[EXTRACT]

□ □ □

Molecular weight of sericin prepared at high temperature (120℃) were presented with continuous distributing between 97-40kD, however the MW of sericin prepared at 100℃mostly concentrated above 50kD.
The chemical treatment of PET fabric play vital role in coating effect. In this study the chemical treatment with about 8% reduction rate was selected, the concrete condition are as follows: Concentration of sodium hydroxide (NaOH), ethylene diamine, catalyst 1227 were 0.8% (w/w) 20% (v/v), 0.4% (v/v) respectively, water bath at 70℃for one hour. Through chemical eroded reduction treatment of terylene, active groups, such as hydroxyl, amino groups, carboxyl were introduced and generate small cranny or groove on the PET fabric surface, which can make the silk fibroin fix on PET fiber.

□ □ □

[EXERCISE SET]
**A)** In the passage on sericin and PET fabric, rewrite the text from "Molecular weight of" to "on PET fiber.", putting "polyester" in place of "PET".
**B)** According to the passage on sericin and PET fabric, what concentration of sodium hydroxide was used in the chemical treatment?

[SOURCE MATERIAL]
□ □ □

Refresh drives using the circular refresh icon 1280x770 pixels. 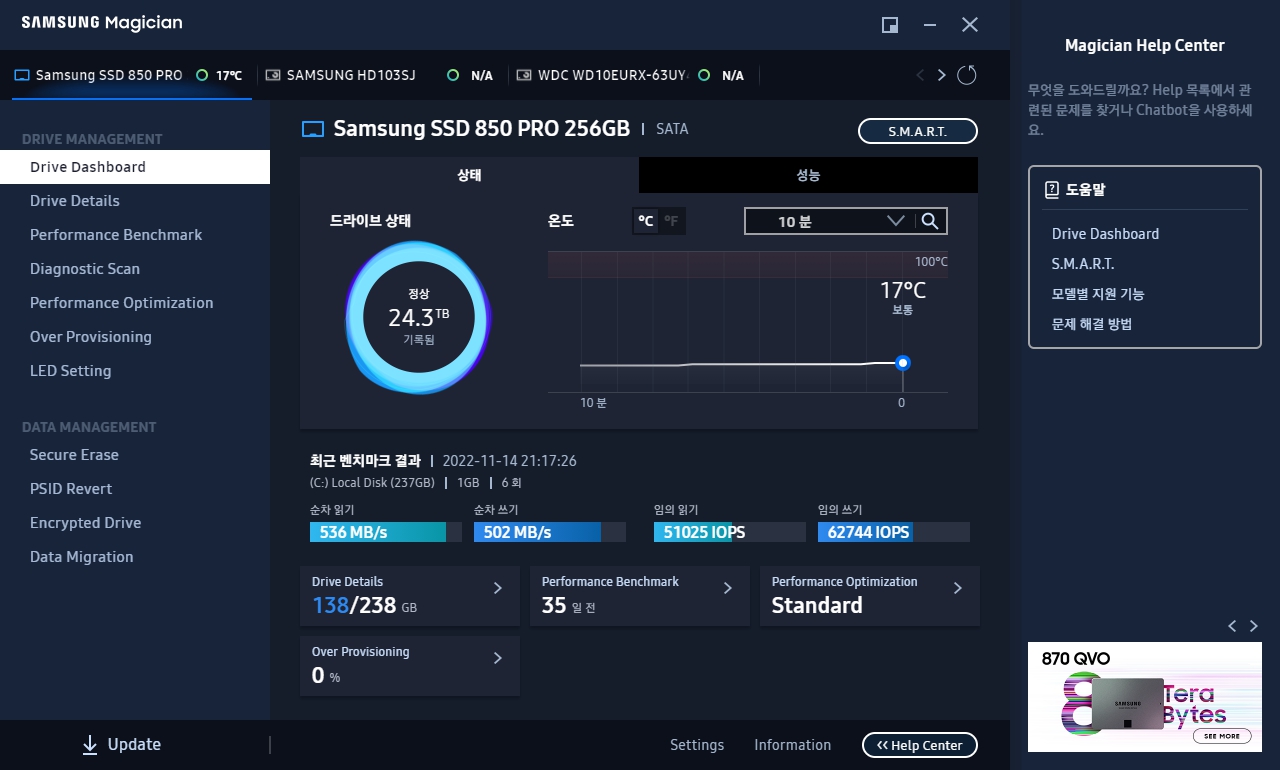(x=965, y=75)
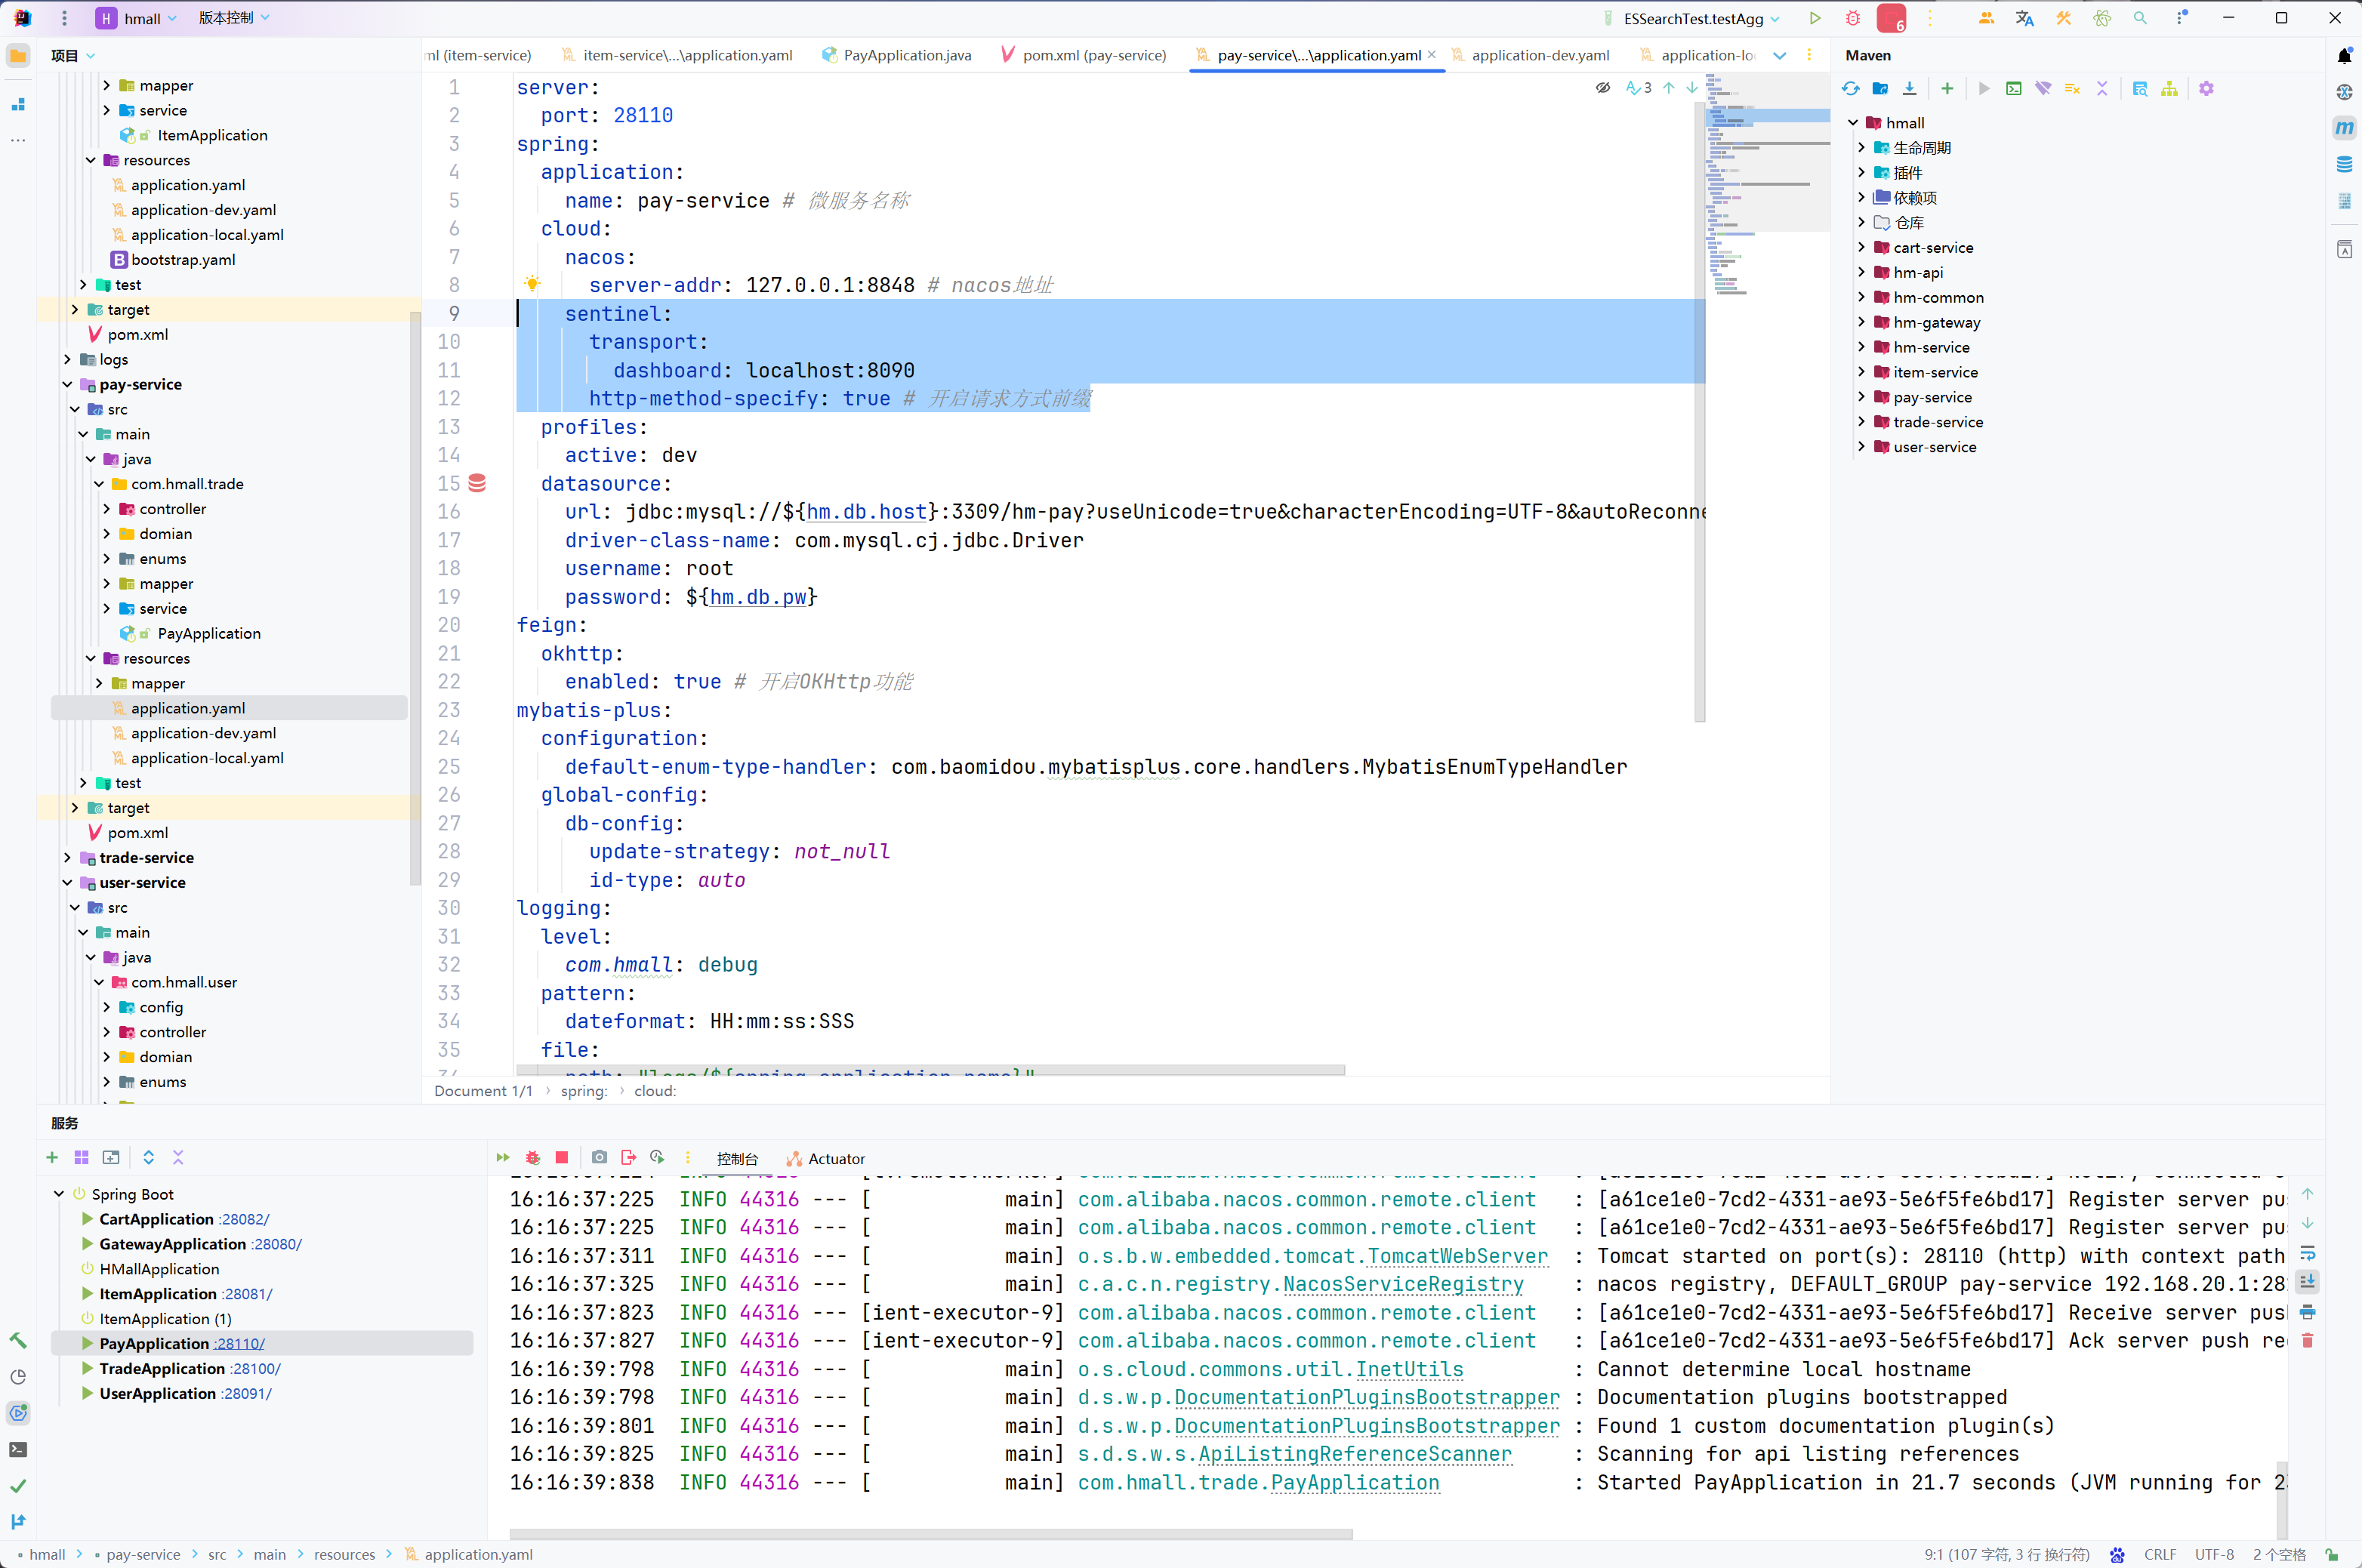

□ □ □

[THE RESULTS]
**A)**
Molecular weight of sericin prepared at high temperature (120℃) were presented with continuous distributing between 97-40kD, however the MW of sericin prepared at 100℃mostly concentrated above 50kD.
The chemical treatment of polyester fabric play vital role in coating effect. In this study the chemical treatment with about 8% reduction rate was selected, the concrete condition are as follows: Concentration of sodium hydroxide (NaOH), ethylene diamine, catalyst 1227 were 0.8% (w/w) 20% (v/v), 0.4% (v/v) respectively, water bath at 70℃for one hour. Through chemical eroded reduction treatment of terylene, active groups, such as hydroxyl, amino groups, carboxyl were introduced and generate small cranny or groove on the polyester fabric surface, which can make the silk fibroin fix on polyester fiber.

**B)** 0.8% (w/w)